GC : Cela revient à la question de la confiance… Faire confiance aux scientifiques et aux passeurs de science qui ont des discours fiables et honnêtes et présentent des données qui ont été vérifiées et validées par la communauté scientifique. Mais toujours en gardant un certain recul critique !

Accordez-vous parfois une confiance aveugle à certains discours ?

GC : La vie humaine consiste à avoir confiance en des choses qu’on ne peut pas vérifier. Je ne suis jamais allé en Australie pour voir s’il y avait bien des kangourous. Je fais confiance aux personnes qui me l’ont dit. Il y a des savoirs d’expérience, mais l’immense majorité sont des savoirs de confiance.

JW : D’un côté, il y a le doute méthodique du chercheur. De l’autre, je pense que j’aurais du mal à vivre dans la vie sociale si je doutais de tout !

GC : L’esprit scientifique pousse à douter en permanence…

Est-ce que plus on cherche, plus on doute ?

GC : Plus on cherche, plus on doute, plus on s’aperçoit que les choses sont infiniment complexes. Ce n’est pas une raison pour douter de tout, mais au contraire pour accorder beaucoup de respect au peu que l’on sait.

JW : Le philosophe des sciences Gaston Bachelard parlait de « surveillance intellectuelle de soi ».
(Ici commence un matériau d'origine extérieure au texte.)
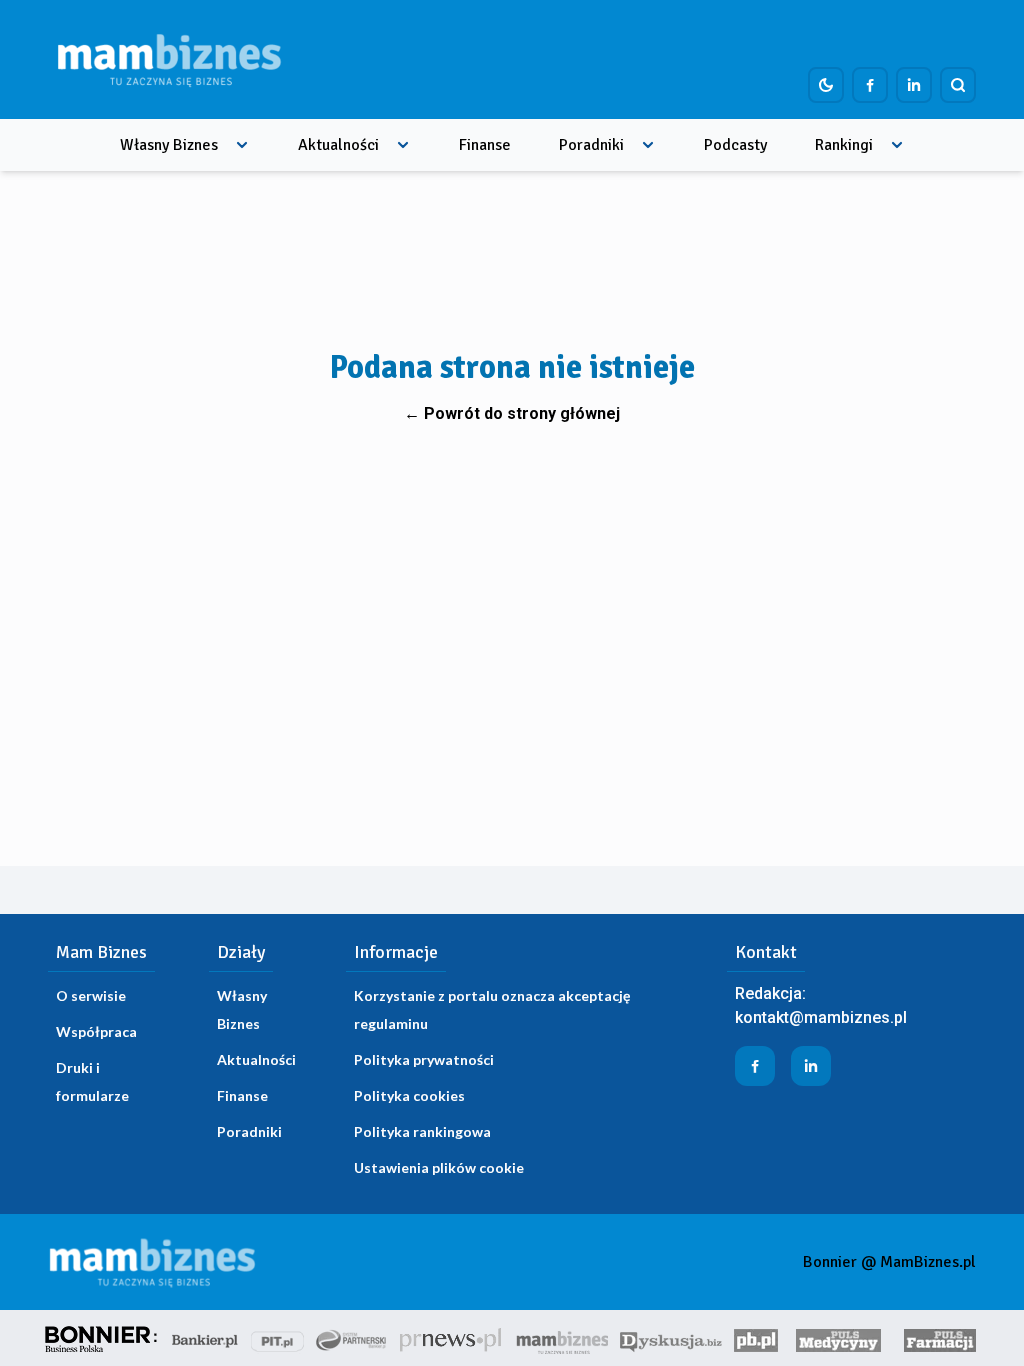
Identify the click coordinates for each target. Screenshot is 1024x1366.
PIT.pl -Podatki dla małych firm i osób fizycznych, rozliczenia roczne (277, 1338)
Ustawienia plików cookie (439, 1167)
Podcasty (735, 145)
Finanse (485, 145)
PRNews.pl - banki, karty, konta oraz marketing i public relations (452, 1338)
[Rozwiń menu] (242, 145)
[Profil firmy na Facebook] (870, 85)
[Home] (169, 59)
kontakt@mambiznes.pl (821, 1017)
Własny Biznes (169, 145)
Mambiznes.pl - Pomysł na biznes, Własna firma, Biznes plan (562, 1338)
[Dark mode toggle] (826, 85)
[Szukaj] (958, 85)
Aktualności (338, 145)
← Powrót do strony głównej (512, 413)
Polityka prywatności (424, 1059)
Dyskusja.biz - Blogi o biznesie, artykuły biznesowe (671, 1338)
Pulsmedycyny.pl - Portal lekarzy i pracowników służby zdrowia (838, 1338)
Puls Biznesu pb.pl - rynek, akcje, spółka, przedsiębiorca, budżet (756, 1338)
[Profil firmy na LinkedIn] (914, 85)
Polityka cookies (409, 1095)
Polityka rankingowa (422, 1131)
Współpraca (96, 1031)
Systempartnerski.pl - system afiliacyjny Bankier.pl (352, 1338)
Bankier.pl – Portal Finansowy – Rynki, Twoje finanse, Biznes (205, 1338)
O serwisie (91, 995)
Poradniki (591, 145)
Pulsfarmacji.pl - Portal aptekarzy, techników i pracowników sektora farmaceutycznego (940, 1338)
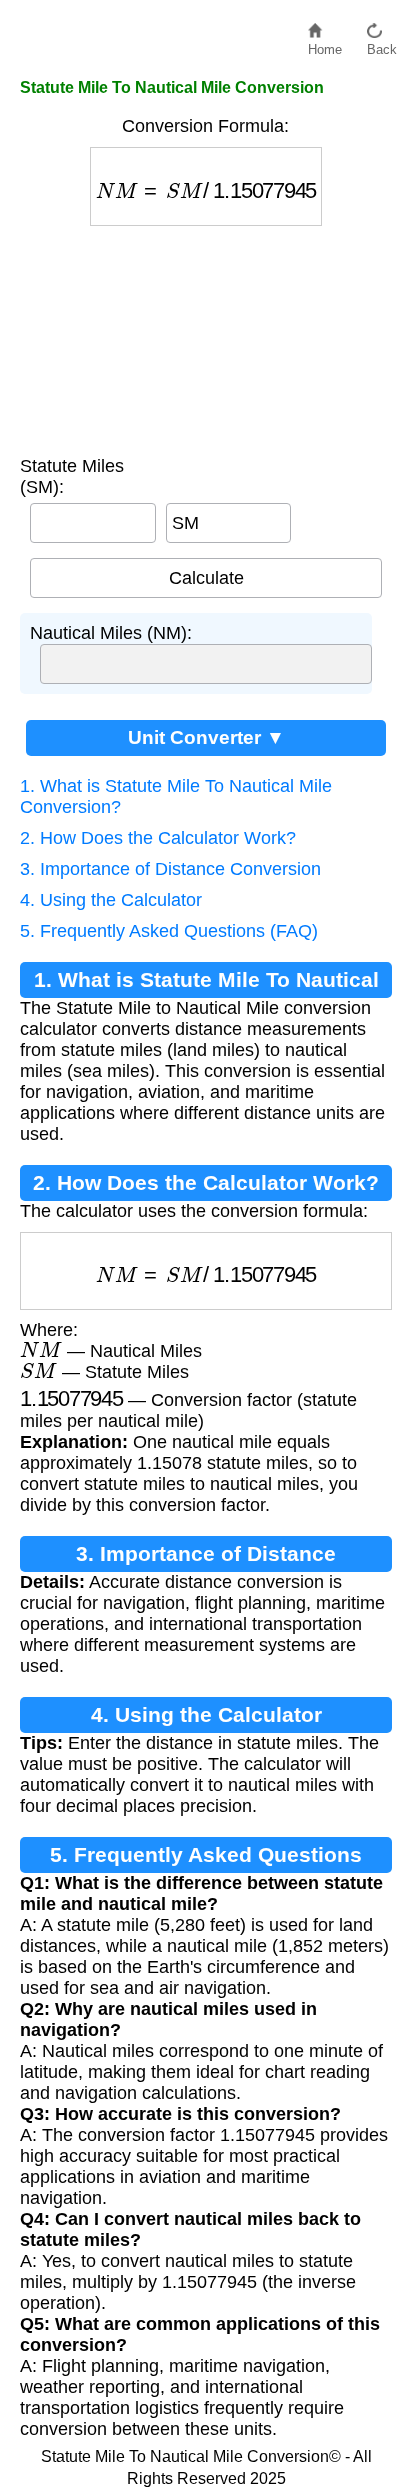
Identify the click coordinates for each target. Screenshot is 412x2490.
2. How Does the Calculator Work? (158, 838)
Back (382, 44)
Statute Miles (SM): (72, 476)
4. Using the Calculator (111, 900)
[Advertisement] (206, 336)
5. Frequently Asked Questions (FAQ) (169, 931)
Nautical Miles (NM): (111, 633)
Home (325, 44)
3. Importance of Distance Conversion (170, 869)
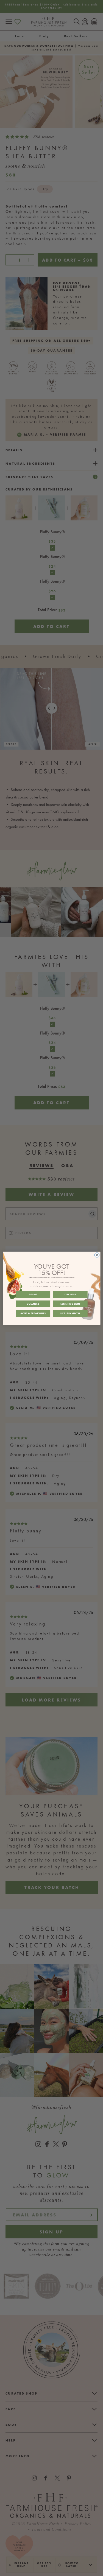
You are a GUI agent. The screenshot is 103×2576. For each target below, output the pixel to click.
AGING (32, 1294)
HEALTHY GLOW (70, 1312)
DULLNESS (33, 1303)
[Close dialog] (96, 1254)
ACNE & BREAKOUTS (33, 1312)
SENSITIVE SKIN (70, 1303)
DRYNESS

GC : Il cite sa source, vous pouvez lui faire confiance !

 

Guillaume Carbou est enseignant-chercheur à l’Université Bordeaux Montaigne en sciences de l’information et de la communication au laboratoire Sciences, philosophie, humanités (SPH). Il est membre associé du laboratoire d’études et de recherches appliquées en sciences sociales (LERASS - Université Paul Sabatier - Toulouse III, Université Toulouse - Jean Jaurès, Université Montpellier - Paul Valéry, IUT de Tarbes).

Julien Weisbein est enseignant-chercheur à Sciences Po Toulouse au laboratoire des sciences sociales du politique (LaSSP).

Ils sont tous les deux membres de l’Atelier d’écologie politique (Atécopol), un groupement de scientifiques étudiant les multiples aspects liés aux bouleversements écologiques et réfléchissant à la façon de partager ces connaissances avec l’ensemble de la société.